- Set task:
Render the records from the line containing "Where should I" down to the line containing "pyautogui.click(x=681, y=163)" as a two-column CSV with columns named instruction and response, one row per record. Put each record's text and its answer in one quoted field each, turn line breaks into spaces, and leave out the pictures.

- The data:
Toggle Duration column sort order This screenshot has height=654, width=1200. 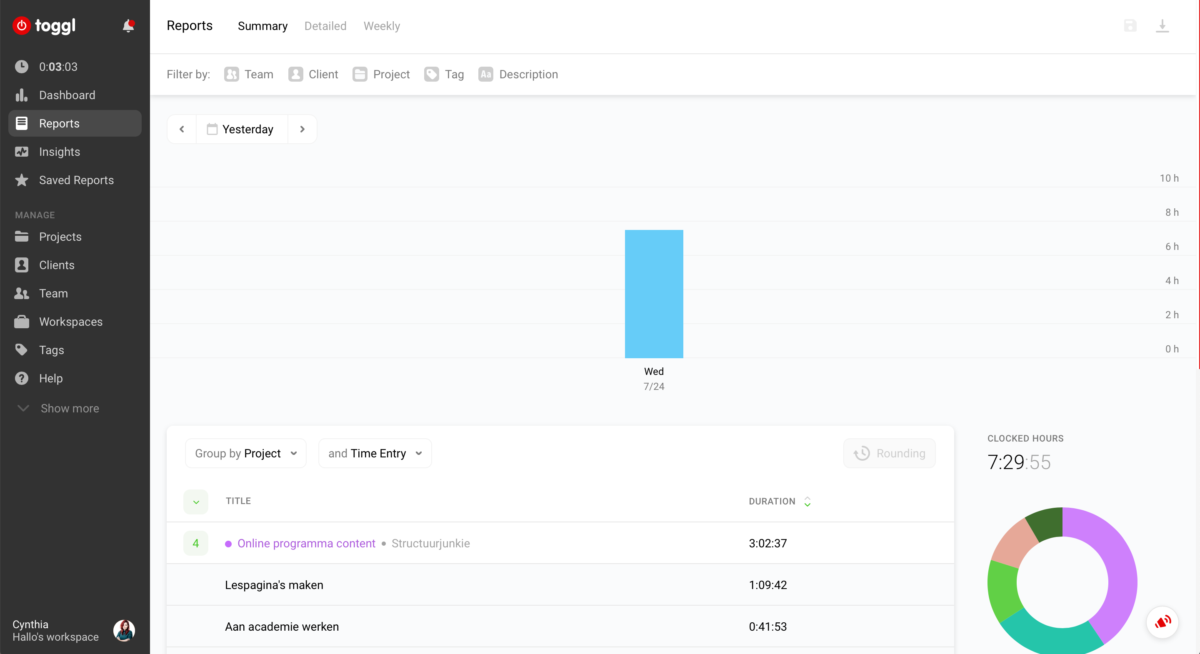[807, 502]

==

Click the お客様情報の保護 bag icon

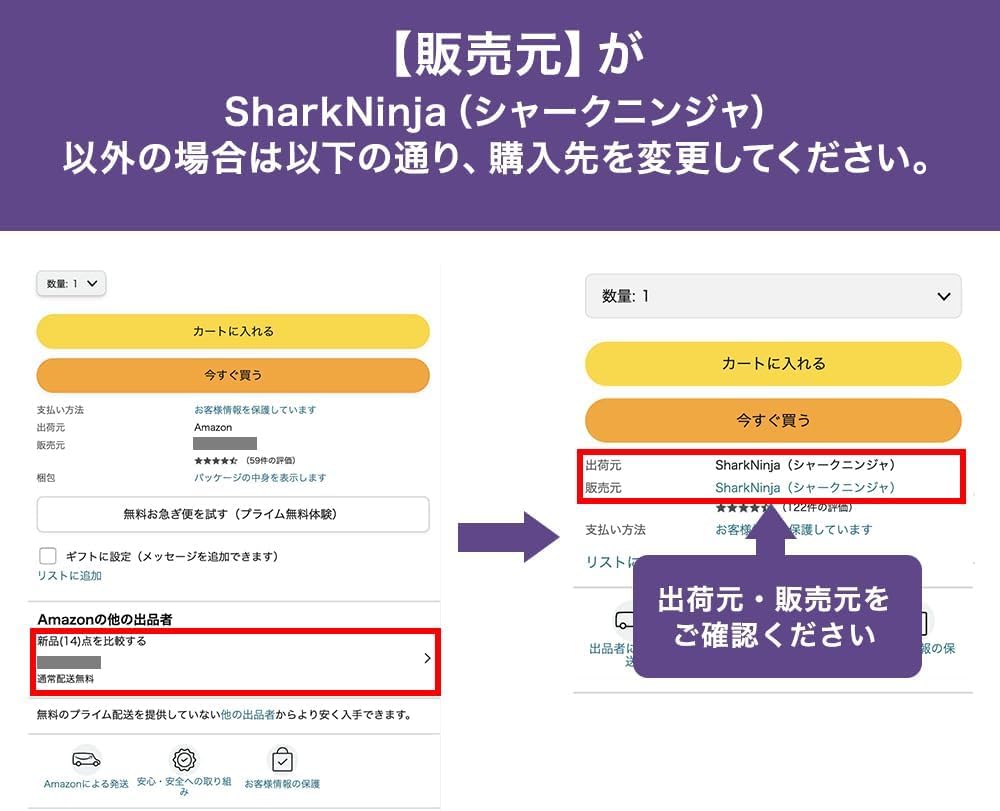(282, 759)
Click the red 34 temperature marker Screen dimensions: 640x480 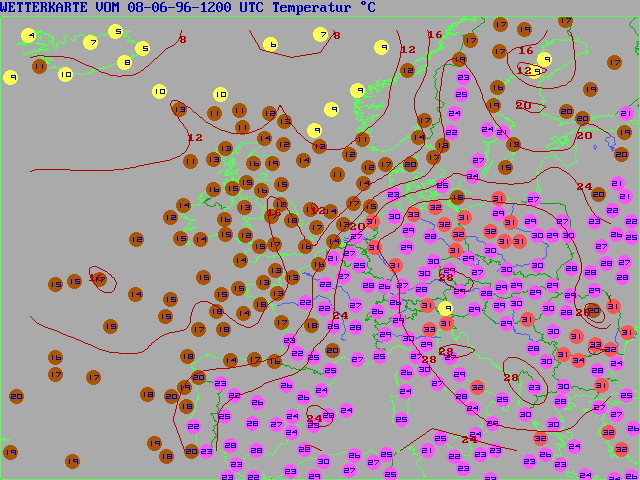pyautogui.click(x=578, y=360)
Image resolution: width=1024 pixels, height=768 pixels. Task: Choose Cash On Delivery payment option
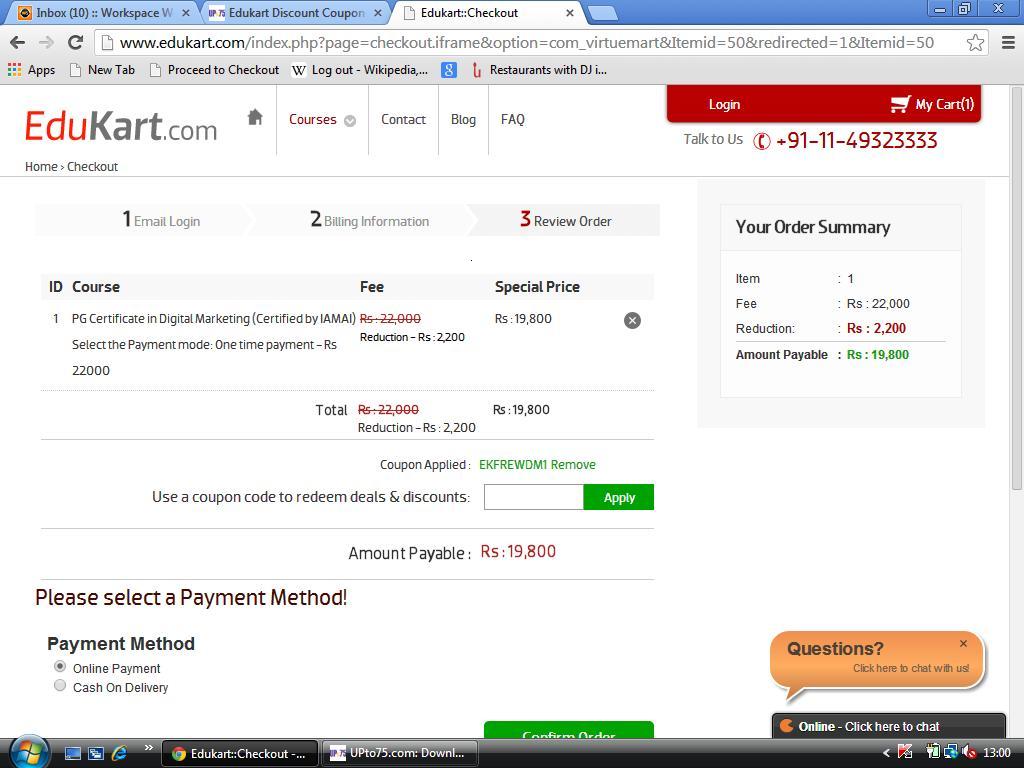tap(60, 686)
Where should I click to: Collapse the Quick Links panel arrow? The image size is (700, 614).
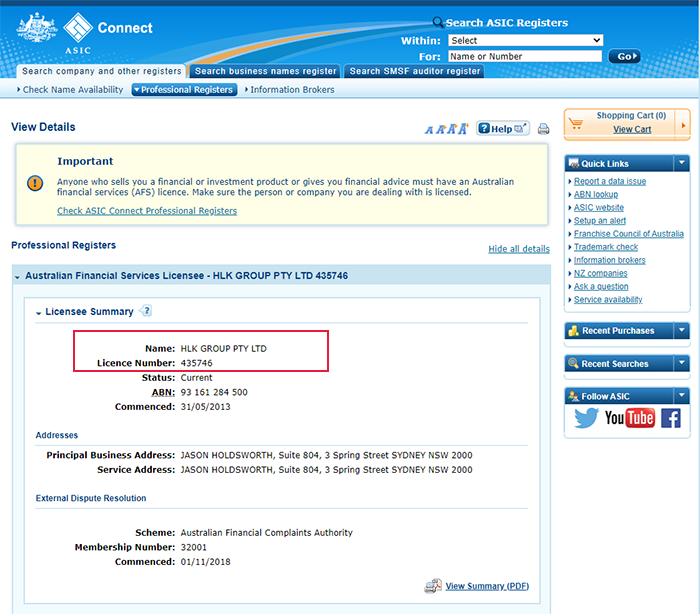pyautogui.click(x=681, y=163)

==

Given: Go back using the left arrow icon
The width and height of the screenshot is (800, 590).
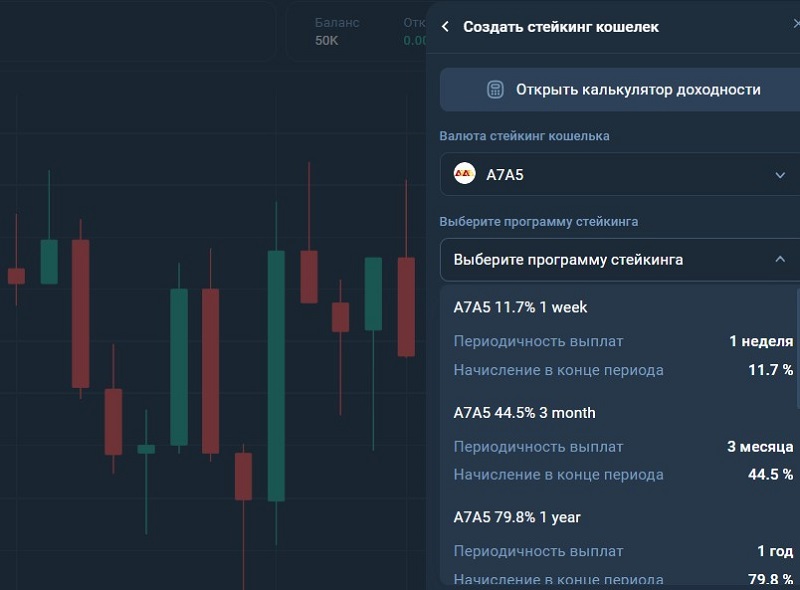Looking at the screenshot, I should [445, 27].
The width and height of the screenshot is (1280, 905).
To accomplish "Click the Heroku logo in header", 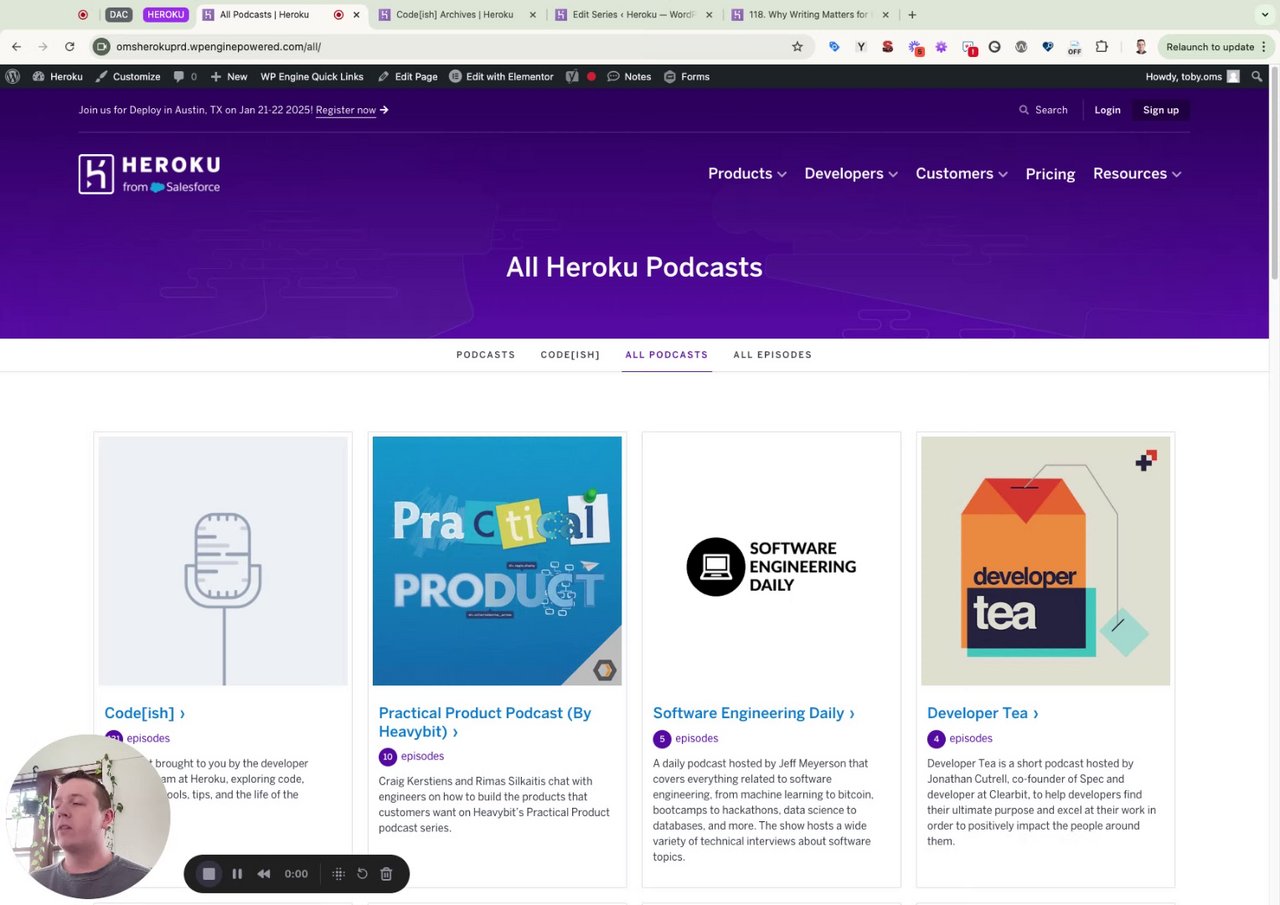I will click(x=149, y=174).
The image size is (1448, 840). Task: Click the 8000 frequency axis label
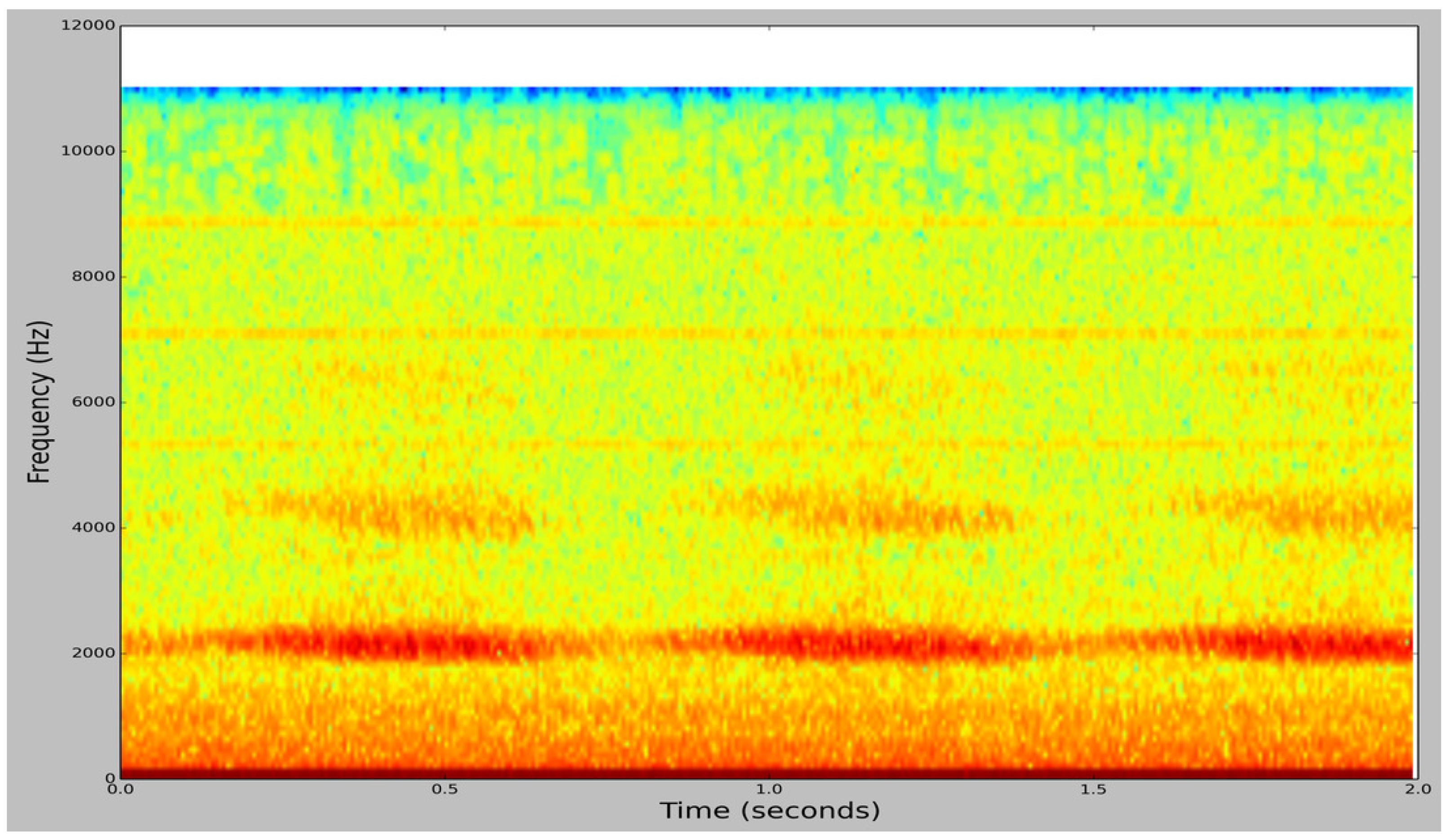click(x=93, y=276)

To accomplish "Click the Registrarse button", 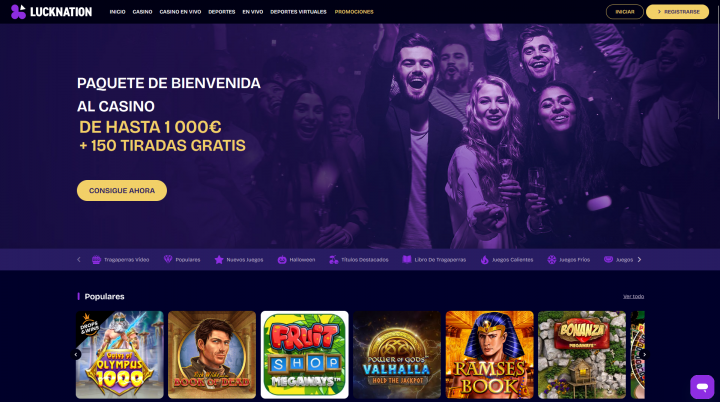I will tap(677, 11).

- Answer:
instruction,response
"Where should I click to: Collapse the Quick Links panel arrow? The image size is (700, 614).","pyautogui.click(x=681, y=163)"